2. Aged Unused Cards
Consumers know that they get credit points for holding on to old credit cards – especially if they have no balance. Review your customer’s credit score carefully. Do you see lots of old credit entries with almost no activity? If so, this could just be another ploy this person is using to pump up their score without really making them a stronger borrower.
3. Offline Loans
If your customer borrows money privately, it is usually not reflected on their credit report. That means if JR Customer borrows money from their uncle, you won’t know about it. This is also the case when it comes to peer-to-peer loans.
If your borrower has an outstanding loan with one of these outfits the only way it currently shows up on their credit report is if they become delinquent. If they stay current on the payments, it may not show up on the report.
The problem is that if your borrower takes a large loan with a peer-to-peer lender, they might be making their payments but their debt ratio (and corresponding default risk) is much higher than you know about if you only review their credit report.
The best way to detect this kind of activity is to look at a few of the person’s monthly bank statements. If you see consistent payments to a third party and that third party is not shown on the credit report, it’s important to ask more questions and find out if something sneaky is going on.
4. Legal Tricks
There are legal remedies consumers have at their disposal to fight unfair marks against their credit. We can all agree that this is a good thing. But sometimes consumers use legal leverage to clean up negative credit items that by all rights should still be reported. That puts you at a disadvantage because you think you are dealing with a consumer who pays their bills when in fact they may not.
How do some consumers get away with this? As you probably already know, the Fair Credit Reporting Act mandates that credit bureaus and creditors can only report data that is accurate, verifiable and fair.

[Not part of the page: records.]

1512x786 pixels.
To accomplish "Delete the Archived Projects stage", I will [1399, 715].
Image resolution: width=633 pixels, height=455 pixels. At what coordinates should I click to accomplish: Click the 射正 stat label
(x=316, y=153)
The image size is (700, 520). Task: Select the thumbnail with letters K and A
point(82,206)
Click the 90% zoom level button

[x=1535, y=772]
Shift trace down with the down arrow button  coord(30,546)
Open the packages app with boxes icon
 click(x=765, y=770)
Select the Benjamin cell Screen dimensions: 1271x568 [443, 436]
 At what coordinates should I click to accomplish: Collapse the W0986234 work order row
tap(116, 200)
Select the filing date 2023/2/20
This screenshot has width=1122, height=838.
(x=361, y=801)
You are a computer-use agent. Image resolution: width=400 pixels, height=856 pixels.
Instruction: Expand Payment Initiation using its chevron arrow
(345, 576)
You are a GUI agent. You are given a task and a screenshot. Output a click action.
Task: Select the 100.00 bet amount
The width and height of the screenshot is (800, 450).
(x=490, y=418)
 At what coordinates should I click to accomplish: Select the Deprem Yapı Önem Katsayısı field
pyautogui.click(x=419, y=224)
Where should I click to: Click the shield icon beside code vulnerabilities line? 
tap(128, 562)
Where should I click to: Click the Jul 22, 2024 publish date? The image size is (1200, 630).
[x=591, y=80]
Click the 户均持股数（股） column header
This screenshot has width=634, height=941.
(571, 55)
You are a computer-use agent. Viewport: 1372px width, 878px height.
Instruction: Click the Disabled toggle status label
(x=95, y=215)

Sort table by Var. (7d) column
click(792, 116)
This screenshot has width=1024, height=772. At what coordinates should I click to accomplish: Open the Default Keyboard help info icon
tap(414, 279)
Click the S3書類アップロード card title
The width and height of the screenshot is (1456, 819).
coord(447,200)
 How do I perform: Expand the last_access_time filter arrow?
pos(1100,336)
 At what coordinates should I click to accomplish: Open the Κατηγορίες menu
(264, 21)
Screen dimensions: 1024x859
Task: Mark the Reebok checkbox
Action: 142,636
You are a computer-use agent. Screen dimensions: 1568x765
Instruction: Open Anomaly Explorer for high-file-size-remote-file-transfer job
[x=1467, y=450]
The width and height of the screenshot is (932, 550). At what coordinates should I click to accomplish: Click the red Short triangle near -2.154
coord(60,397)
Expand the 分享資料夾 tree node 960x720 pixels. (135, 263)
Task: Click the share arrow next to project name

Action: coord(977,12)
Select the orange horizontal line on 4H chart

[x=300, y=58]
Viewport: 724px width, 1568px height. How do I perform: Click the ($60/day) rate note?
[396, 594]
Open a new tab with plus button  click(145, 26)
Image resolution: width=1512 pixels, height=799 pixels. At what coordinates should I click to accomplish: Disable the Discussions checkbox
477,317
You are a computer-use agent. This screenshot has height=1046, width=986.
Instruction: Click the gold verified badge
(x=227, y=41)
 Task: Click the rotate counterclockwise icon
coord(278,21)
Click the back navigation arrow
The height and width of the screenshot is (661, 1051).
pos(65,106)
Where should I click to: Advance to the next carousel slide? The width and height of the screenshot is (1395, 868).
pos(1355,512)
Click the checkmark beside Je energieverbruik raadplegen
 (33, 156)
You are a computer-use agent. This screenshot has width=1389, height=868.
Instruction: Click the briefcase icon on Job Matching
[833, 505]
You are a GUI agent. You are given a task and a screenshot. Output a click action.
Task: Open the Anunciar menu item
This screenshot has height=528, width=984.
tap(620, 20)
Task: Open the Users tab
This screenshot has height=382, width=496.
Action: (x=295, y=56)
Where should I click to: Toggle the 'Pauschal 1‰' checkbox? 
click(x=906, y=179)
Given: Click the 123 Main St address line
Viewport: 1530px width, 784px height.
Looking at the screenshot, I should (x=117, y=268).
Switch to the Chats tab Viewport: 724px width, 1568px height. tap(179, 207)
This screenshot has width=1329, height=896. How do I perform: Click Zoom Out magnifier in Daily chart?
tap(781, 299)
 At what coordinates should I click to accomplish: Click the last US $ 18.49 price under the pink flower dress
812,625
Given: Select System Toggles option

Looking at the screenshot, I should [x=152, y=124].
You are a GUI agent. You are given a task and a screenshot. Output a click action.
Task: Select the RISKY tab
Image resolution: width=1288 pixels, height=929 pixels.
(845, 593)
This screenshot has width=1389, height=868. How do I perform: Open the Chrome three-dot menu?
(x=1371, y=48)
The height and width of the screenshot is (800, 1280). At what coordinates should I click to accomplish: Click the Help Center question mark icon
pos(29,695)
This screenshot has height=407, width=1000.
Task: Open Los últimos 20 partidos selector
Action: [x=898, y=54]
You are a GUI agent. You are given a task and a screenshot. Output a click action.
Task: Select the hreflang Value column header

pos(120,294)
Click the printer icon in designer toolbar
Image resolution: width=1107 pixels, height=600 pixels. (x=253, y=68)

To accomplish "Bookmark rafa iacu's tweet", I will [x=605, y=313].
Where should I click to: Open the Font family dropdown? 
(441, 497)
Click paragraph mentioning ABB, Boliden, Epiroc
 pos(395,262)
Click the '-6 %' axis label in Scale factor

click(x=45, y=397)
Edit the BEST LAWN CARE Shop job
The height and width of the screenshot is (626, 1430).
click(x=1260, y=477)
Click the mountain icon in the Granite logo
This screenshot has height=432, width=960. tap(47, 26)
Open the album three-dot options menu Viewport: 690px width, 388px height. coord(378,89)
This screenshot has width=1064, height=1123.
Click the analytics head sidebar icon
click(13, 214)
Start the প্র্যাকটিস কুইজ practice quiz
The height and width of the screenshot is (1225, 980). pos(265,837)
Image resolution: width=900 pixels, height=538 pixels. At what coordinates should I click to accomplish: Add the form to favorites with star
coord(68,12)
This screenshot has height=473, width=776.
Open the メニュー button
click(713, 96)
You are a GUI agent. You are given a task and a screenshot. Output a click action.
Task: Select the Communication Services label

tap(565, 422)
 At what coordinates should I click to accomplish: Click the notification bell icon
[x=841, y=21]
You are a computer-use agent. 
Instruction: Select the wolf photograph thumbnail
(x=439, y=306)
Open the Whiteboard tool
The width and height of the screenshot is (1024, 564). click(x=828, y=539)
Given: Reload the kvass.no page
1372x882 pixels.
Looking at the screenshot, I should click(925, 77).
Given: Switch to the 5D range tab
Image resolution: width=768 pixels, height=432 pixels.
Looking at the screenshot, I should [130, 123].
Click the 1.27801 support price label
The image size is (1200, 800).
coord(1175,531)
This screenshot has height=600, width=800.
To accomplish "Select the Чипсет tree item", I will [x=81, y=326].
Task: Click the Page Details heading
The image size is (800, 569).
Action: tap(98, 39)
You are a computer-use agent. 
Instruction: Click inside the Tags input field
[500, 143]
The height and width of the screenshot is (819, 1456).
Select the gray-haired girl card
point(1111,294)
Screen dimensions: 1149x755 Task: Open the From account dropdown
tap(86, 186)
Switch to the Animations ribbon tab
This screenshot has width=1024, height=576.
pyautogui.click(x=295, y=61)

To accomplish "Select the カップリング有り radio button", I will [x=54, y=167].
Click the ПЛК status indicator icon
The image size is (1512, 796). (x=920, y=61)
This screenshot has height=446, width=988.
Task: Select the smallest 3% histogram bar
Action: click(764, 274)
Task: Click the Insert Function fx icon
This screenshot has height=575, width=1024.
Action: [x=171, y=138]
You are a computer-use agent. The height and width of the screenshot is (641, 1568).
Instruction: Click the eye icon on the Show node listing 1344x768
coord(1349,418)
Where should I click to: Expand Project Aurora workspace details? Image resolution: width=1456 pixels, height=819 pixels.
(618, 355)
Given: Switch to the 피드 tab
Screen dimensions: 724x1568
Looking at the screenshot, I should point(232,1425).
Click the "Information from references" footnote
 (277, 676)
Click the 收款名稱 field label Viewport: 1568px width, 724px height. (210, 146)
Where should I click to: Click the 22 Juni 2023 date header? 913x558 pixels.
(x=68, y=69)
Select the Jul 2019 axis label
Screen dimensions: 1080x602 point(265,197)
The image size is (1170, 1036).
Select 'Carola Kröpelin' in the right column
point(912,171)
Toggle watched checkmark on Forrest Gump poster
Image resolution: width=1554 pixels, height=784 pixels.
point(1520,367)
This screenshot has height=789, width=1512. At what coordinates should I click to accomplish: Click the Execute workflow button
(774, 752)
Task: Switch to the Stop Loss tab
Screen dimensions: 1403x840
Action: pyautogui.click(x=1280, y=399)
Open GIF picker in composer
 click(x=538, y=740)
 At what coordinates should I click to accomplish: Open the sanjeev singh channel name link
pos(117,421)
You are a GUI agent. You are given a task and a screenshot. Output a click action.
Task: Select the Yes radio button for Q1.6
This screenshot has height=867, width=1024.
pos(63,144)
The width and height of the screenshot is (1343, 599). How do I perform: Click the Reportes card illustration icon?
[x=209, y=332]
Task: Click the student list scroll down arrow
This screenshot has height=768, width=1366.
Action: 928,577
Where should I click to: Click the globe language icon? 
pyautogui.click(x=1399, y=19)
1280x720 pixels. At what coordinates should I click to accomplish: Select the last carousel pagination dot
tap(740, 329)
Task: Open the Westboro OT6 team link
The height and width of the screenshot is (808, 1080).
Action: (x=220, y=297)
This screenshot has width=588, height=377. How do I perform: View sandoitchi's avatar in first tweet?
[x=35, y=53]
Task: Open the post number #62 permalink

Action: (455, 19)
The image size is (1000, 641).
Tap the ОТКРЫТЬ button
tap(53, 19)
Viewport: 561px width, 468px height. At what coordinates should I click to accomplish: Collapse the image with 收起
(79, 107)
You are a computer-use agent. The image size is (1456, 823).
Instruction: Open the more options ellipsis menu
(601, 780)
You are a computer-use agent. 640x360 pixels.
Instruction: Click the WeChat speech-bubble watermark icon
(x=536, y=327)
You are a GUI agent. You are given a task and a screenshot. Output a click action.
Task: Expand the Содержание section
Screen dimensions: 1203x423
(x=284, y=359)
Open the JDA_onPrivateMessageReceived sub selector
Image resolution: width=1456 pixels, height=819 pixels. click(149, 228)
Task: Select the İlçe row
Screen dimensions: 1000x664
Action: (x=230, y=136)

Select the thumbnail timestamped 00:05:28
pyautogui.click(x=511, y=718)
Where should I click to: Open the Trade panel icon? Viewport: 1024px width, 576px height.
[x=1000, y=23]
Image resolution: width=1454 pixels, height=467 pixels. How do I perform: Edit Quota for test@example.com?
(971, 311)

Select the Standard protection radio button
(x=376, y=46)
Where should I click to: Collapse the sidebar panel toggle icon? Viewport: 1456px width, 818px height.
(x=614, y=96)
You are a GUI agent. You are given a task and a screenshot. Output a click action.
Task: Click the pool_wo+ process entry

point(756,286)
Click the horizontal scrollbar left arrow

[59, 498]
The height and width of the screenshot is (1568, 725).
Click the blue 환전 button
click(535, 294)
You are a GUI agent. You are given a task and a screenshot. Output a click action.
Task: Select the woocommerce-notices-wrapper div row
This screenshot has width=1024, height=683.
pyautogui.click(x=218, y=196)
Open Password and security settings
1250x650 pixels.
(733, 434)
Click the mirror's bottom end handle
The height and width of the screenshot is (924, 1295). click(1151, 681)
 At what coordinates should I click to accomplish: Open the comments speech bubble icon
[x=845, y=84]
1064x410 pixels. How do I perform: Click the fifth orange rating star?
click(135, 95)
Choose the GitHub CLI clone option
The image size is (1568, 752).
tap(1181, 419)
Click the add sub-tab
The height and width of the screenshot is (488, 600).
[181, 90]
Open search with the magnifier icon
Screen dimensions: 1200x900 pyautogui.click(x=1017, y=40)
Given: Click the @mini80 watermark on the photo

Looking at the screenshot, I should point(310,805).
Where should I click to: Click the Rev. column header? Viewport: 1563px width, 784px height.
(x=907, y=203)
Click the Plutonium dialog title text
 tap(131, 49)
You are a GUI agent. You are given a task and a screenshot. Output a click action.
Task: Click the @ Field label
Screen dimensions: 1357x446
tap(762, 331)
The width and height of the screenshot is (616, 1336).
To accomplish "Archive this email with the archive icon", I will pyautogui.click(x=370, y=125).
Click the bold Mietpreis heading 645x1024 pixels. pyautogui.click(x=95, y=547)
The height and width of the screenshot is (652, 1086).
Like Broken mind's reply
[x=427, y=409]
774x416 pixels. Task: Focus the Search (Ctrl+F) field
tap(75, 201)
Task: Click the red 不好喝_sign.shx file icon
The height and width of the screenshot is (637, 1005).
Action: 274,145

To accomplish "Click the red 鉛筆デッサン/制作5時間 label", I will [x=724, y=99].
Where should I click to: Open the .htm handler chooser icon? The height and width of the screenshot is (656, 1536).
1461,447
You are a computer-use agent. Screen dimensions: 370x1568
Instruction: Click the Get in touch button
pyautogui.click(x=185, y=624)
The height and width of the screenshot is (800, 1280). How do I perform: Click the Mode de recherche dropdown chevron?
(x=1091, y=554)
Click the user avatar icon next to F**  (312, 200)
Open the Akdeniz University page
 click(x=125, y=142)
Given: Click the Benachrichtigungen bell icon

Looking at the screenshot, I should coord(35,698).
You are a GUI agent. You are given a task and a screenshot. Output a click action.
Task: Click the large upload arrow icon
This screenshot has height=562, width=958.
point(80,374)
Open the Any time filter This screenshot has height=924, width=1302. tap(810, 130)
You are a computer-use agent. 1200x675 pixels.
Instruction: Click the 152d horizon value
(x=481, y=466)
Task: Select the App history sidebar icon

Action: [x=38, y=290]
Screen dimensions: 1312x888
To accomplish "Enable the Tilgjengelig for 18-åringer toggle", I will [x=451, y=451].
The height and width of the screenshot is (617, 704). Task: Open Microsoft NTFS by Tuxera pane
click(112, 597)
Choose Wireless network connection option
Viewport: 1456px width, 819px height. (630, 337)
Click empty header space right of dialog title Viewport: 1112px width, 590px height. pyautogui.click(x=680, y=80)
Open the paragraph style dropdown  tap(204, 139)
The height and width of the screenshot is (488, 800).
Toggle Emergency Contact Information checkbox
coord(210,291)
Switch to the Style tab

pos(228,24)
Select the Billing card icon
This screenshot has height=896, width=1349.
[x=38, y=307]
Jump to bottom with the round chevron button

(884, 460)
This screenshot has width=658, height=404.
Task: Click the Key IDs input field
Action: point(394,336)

Accuracy is easy to prove one way or the other. But because negative data must also be verifiable and fair, it leaves the borrower a lot of wiggle room.
Take “verifiable” for example. The consumer may not have paid a bill, but if the reporting vendor can’t prove it, they have to instruct the credit bureau to remove that negative from the credit report. You might think it’s easy to verify a debt but it’s not always the case. Take for example the situation when a vendor changes its internal accounting system or is bought out or taken over by another firm. It may not be so easy for that company to produce the proof if the borrower demands to see it.
And the issue of fairness is even more subject to interpretation. Even if a consumer welched on a debt, creditors may be forced to remove that negative item if the data entry on its own doesn’t tell the entire story. If, for example, a borrower can produce a good reason for not paying the bill (like being sick or out of the country for example) they may be able to get the credit bureau to remove the negative information.
At the end of the day, this person still didn’t pay their bill and the store is still out the money. And if you do business with this person, you need to know about it because it increases the risks you take. Sadly, there really isn’t a good way to detect these kinds of tactics. The only possible solution is to try to get the consumer to produce multiple credit scores/reports over a period of time. This might expose problems like these but don’t hold your breathe. Not many consumers keep old credit reports – especially if they have new ones that look nicer.
In order to make sure you don’t get hood-winked by a consumer, you have to carefully inspect the credit reports and scores. Don’t just rely on this information at face value. Find out what is behind these reports and try to detect any funny business that may be going on. In addition, look over 3 or 4 monthly bank statements to insure that everything that should be reported is being reported.
Have you ever been tricked by a credit report schemer? What happened? How would you make sure it doesn’t happen again?